(Ottawa) Le ministère de la Justice a manœuvré afin de s’assurer qu’un avocat lié au Parti libéral du Canada (PLC) décroche un contrat de consultation qui lui a rapporté des honoraires de 711 $ l’heure.

Selon ce que démontre une enquête commune de La Presse et du quotidien The Globe and Mail, la sous-ministre à la Justice, Nathalie Drouin, était prête à confier ce contrat à la firme d’avocats McCarthy Tétrault sans passer par un appel d’offres en octobre 2017.

Il était alors prévu depuis déjà deux mois que le projet serait piloté par Awanish Sinha, qui se décrit lui-même sur sa page professionnelle comme l’avocat du Parti libéral du Canada durant la campagne électorale de 2015.

PHOTO TIRÉE DE TWITTER

Seamus O'Regan, ministre des Services aux Autochtones (à gauche), Catherine McKenna, ministre de l'Environnement, et Awanish Sinha

Lui accorder ce mandat de gré à gré aurait contrevenu aux règles entourant l’attribution de contrats fédéraux, même si le ministère de la Justice dispose d’une certaine latitude s’il s’agit de contrats pour des services juridiques.

Alors que le contrat était sur le point d’être accordé, en novembre 2017, le ministère de la Justice y est allé d’un rétropédalage en lançant ce qui a été décrit à l’interne comme un appel d’offres « informel » par courriel.

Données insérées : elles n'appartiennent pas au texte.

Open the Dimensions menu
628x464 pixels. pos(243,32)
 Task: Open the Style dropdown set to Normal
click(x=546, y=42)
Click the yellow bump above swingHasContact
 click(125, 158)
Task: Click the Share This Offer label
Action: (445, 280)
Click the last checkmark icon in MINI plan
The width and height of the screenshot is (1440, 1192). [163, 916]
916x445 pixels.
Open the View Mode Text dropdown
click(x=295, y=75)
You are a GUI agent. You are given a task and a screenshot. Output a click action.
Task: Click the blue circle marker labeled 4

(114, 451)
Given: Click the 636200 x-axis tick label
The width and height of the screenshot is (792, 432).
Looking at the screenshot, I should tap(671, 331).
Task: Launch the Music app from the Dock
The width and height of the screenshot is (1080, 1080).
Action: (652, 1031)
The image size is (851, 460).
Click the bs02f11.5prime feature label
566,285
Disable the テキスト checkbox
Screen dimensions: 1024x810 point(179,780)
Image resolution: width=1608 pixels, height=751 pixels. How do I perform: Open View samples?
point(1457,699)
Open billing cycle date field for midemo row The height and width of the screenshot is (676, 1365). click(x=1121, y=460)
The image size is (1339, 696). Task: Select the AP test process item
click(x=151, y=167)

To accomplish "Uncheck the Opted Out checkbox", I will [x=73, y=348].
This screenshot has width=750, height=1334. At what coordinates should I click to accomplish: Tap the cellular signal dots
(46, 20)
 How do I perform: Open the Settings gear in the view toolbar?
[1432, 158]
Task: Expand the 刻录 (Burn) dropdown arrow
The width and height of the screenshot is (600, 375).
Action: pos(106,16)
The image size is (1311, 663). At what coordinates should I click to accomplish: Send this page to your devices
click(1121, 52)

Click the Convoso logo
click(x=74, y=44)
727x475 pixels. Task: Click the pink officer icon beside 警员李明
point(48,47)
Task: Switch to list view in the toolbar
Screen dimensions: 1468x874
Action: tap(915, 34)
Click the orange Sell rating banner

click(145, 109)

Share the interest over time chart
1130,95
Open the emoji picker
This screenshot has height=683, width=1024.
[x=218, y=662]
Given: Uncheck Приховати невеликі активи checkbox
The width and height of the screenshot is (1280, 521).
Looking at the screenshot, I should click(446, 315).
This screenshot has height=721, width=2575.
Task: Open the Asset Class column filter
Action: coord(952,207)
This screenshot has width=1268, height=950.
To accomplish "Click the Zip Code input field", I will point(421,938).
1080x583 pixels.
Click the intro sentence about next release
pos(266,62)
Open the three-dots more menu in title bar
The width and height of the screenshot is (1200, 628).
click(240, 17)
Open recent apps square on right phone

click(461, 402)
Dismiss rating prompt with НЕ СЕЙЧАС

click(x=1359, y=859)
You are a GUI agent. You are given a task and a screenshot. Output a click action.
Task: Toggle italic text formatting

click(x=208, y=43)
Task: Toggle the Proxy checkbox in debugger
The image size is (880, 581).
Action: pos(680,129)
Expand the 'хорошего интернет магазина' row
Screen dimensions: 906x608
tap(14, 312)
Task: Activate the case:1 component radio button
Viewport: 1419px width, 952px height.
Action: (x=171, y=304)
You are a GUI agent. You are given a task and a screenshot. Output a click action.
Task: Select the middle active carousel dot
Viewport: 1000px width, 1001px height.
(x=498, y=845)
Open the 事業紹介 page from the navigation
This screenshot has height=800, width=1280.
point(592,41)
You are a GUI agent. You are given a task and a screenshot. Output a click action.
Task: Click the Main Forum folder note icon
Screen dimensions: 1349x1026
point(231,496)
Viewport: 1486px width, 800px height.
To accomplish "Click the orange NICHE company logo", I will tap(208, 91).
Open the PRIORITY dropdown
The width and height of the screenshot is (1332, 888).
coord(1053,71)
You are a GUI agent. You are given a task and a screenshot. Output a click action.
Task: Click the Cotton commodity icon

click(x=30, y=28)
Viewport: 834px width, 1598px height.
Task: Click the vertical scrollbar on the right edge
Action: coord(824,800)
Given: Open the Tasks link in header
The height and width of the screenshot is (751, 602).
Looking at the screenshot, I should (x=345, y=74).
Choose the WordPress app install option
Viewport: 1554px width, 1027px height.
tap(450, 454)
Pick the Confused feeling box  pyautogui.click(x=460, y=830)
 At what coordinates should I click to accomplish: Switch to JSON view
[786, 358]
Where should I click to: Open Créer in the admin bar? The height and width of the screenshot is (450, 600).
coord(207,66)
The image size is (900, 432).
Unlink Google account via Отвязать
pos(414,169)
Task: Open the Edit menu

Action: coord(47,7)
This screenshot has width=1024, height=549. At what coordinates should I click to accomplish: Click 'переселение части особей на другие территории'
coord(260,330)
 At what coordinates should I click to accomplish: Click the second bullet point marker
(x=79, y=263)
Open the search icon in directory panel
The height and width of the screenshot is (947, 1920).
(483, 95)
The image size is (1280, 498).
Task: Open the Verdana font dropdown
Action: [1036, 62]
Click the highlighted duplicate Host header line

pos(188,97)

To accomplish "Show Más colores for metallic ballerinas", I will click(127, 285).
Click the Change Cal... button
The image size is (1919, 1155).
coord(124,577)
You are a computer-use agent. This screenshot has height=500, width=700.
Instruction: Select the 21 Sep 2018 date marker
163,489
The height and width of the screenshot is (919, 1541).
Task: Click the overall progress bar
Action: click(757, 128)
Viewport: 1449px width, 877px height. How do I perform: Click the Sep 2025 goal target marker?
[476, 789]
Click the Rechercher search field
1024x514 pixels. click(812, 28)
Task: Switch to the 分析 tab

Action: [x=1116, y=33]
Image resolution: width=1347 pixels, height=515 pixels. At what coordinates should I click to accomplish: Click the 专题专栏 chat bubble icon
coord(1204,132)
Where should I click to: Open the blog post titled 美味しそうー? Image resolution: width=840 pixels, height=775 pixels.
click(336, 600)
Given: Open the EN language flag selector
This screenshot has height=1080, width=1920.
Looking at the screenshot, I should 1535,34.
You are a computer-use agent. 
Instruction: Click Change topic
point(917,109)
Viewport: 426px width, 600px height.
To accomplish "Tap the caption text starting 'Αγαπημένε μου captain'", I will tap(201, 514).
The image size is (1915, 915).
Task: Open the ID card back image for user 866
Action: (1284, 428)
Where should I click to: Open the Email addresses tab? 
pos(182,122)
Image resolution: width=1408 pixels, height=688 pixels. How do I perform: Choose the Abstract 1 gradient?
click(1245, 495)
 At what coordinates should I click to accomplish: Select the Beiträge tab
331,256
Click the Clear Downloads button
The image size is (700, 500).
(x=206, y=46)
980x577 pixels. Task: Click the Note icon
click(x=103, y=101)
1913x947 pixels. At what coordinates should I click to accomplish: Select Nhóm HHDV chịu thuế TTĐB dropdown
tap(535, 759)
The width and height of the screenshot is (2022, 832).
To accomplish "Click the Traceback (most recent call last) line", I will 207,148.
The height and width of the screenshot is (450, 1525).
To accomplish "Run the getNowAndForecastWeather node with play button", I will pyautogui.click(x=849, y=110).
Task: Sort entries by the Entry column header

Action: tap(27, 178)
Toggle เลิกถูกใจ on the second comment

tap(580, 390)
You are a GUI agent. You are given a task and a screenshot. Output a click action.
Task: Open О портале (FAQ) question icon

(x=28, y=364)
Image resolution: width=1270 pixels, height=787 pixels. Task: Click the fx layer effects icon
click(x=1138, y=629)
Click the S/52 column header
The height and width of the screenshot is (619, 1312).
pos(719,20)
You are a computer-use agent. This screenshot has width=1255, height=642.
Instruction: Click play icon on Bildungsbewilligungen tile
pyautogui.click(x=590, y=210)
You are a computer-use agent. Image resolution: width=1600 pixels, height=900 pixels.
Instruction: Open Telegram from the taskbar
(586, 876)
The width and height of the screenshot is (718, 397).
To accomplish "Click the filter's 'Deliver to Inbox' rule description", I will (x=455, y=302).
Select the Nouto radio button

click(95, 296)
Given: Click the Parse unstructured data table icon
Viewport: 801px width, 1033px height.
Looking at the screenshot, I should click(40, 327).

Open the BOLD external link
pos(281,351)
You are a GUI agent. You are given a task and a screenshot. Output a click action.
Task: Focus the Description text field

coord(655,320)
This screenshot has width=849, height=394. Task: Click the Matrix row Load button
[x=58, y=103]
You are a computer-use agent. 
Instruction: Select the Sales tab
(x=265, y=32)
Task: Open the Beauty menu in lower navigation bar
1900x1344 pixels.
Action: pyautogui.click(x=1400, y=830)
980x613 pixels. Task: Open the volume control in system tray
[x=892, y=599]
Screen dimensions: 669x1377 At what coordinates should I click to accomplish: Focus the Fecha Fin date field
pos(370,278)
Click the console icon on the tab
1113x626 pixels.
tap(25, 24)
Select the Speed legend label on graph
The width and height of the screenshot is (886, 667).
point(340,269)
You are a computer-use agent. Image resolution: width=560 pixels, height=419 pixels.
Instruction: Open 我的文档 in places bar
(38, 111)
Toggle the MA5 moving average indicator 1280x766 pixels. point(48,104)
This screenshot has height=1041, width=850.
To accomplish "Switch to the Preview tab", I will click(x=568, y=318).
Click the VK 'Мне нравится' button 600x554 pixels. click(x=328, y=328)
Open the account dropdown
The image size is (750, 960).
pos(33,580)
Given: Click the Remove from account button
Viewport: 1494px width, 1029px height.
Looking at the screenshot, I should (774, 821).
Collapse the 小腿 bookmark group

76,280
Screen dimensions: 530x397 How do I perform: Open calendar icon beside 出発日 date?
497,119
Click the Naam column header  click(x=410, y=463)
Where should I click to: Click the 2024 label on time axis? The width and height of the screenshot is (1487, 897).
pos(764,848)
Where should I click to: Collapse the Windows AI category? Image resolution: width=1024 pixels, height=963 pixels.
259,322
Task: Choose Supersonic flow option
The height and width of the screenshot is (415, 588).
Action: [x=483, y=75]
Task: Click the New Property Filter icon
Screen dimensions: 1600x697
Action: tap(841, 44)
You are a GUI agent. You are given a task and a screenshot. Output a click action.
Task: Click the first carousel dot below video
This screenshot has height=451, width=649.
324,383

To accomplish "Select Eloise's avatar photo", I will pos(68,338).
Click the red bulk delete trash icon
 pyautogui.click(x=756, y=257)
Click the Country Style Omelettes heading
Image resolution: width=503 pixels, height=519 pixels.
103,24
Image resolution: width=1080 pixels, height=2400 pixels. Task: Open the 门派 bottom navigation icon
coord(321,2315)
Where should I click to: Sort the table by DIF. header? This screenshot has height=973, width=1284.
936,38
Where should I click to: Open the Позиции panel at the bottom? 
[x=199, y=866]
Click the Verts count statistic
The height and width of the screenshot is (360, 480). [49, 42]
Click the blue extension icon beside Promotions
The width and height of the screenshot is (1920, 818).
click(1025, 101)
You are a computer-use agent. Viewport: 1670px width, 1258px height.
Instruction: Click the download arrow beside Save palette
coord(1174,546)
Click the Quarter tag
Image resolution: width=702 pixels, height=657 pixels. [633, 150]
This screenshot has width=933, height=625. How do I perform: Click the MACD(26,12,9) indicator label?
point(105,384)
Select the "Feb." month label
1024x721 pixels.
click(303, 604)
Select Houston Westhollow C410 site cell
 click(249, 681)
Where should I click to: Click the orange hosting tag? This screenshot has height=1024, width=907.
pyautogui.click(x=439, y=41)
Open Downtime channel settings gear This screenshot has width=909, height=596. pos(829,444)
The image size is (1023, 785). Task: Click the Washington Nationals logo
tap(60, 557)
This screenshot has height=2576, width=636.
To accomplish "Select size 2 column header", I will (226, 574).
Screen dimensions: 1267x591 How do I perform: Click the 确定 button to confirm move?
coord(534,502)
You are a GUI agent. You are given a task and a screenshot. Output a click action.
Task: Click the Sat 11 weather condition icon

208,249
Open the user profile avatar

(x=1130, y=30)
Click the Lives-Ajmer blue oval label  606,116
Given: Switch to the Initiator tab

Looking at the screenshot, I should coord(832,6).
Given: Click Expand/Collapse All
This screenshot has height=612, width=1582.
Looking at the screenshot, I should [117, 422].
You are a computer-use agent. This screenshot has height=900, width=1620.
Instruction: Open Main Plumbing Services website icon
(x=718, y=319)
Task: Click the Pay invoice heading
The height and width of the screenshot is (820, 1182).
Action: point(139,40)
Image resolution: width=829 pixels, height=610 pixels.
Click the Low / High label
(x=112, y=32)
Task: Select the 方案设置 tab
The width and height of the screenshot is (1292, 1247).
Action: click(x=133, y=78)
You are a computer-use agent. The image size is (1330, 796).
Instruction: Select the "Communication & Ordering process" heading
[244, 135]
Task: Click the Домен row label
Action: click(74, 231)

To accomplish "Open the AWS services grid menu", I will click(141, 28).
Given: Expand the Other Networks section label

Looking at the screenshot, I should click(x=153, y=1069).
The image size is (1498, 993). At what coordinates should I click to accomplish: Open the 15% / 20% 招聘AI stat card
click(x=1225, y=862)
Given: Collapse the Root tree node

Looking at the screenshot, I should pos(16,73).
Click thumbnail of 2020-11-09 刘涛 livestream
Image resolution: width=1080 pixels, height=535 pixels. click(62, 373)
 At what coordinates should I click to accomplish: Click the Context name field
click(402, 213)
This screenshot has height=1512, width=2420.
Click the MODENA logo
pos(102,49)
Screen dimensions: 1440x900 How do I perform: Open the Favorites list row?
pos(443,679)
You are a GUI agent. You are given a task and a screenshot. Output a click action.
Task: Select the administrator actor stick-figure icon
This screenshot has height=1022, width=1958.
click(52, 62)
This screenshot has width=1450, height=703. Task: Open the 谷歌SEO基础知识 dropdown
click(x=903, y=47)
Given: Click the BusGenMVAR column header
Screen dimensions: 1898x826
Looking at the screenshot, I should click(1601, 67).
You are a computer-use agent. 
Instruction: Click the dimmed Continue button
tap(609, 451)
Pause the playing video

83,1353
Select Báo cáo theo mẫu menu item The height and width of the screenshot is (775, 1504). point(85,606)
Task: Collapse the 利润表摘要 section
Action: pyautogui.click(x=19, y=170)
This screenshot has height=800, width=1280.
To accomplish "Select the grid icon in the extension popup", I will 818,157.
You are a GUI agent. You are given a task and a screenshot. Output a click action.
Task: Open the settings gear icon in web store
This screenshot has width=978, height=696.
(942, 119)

Cette volte-face est survenue après qu’un média eut posé des questions sur l’attribution de ce contrat.

Le Ministère a ainsi invité cinq firmes d’avocats à proposer leurs services dans un délai de 10 jours. Seul McCarthy Tétrault a répondu à temps. Le contrat lui a finalement été attribué le 18 décembre 2017.

Proposition de McCarthy Tétrault

C’est la firme McCarthy Tétrault elle-même qui avait pris contact avec la sous-ministre de la Justice Nathalie Drouin le 14 août 2017 pour lui offrir des services de consultation, selon l’enquête de La Presse et du Globe and Mail.

La sous-ministre a donné son feu vert au projet le 13 octobre 2017, sans lancer un appel d’offres. « La sous-ministre est d’accord pour travailler avec McCarthy […]. La prochaine étape serait d’avoir une proposition finale d’une page de McCarthy qui nous permettrait de compléter la déclaration de travail. Le contrat total ne peut excéder 100 000 $ (taxes comprises) », a écrit le bureau de Mme Drouin, dans un courriel envoyé à la firme McCarthy Tétrault.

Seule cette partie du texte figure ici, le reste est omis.